Quick suggestions: Put the video completely above the fold. Load in the next
one (video and description) behind, then fade between them. The transition is
a little jerky right now.

------
rlu
Cool! I think you should include the title of this post ("watch the world in
real time") somewhere in the actual webpage. That's really what got me to
click.

------
10098
Watching these made me feel disgusting. Like I'm some creep going trough other
people's laundry. Closed the tab and still can't shake off this feeling.

------
digisth
If you think the sociology of today's "visual social media" is interesting
(whether or not you find it useful), I recommend watching "We Live In Public":

<http://en.wikipedia.org/wiki/We_Live_in_Public>
<http://www.imdb.com/title/tt0498329/>

The art project it documents turned out to be quite prescient.

------
shawn-butler
Cool minimalism. I wouldn't advise dedicating any time other than as a hobby
on any twitter API though. I think we all should remember how Twitter treats
independent developers who get in the way of "their" revenue.

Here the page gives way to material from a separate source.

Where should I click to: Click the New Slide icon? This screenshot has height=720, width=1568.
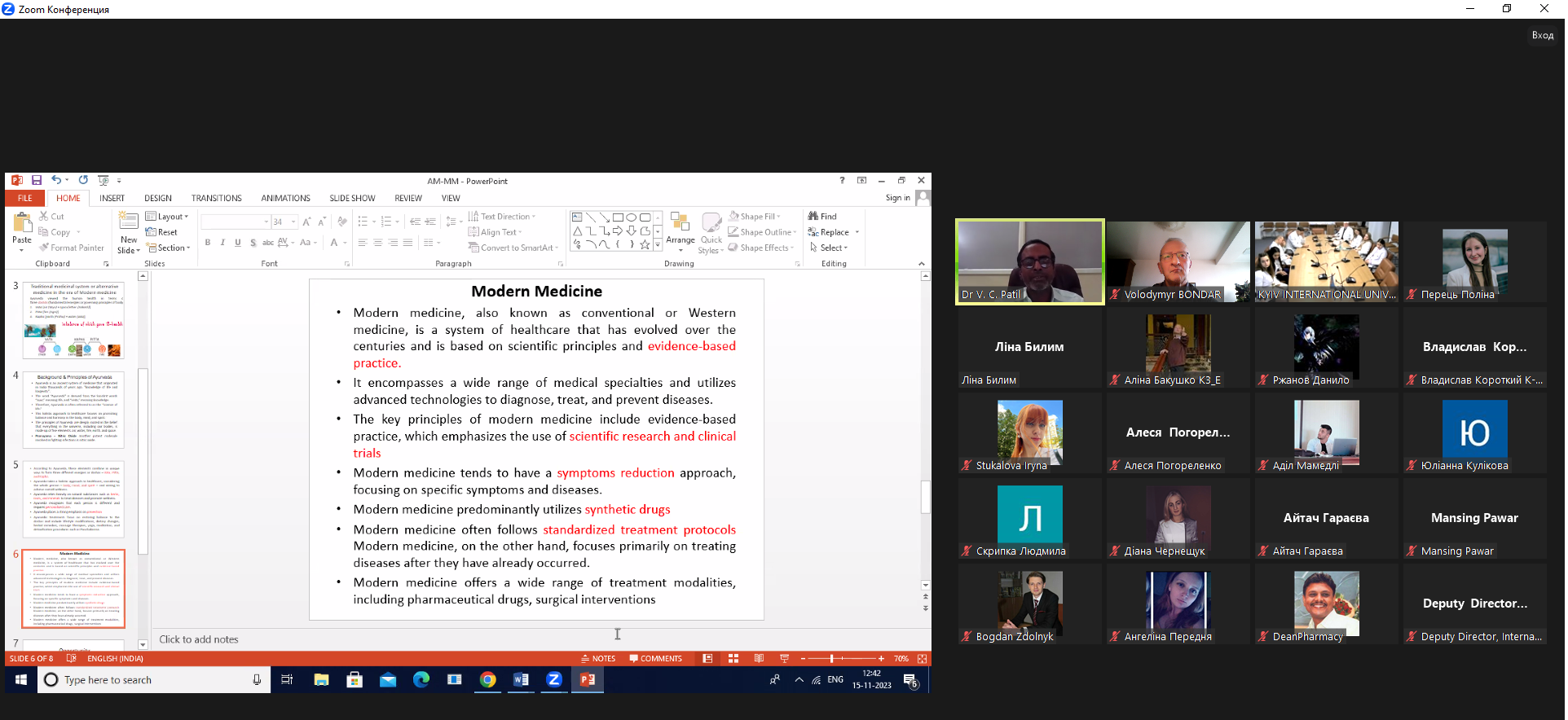pyautogui.click(x=129, y=221)
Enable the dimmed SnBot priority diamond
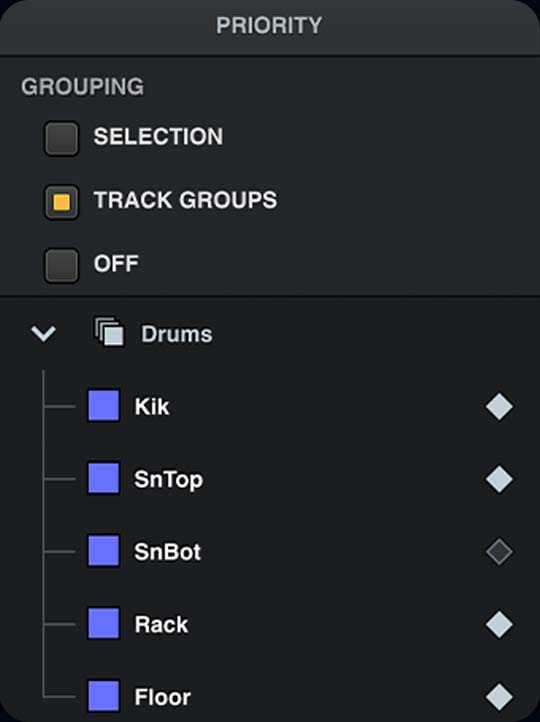540x722 pixels. (499, 552)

The grammarian in me would change the statement at the bottom to "vinepeek is
neither affiliated with nor endorsed by VineLabs, Inc"

------
looki
Just like watching TV, except you don't even have to press to see the next
channel. Also, no ads, no reruns. Great.

------
jpxxx
I completely adored this! Furthermore, I can't come up with any reason why the
Vine datatype won't be huge. It's Motion Tumblr... it's an alloy of video and
anigif... it's silent... it auto-loops... it's extraordinarily boredom
resistant.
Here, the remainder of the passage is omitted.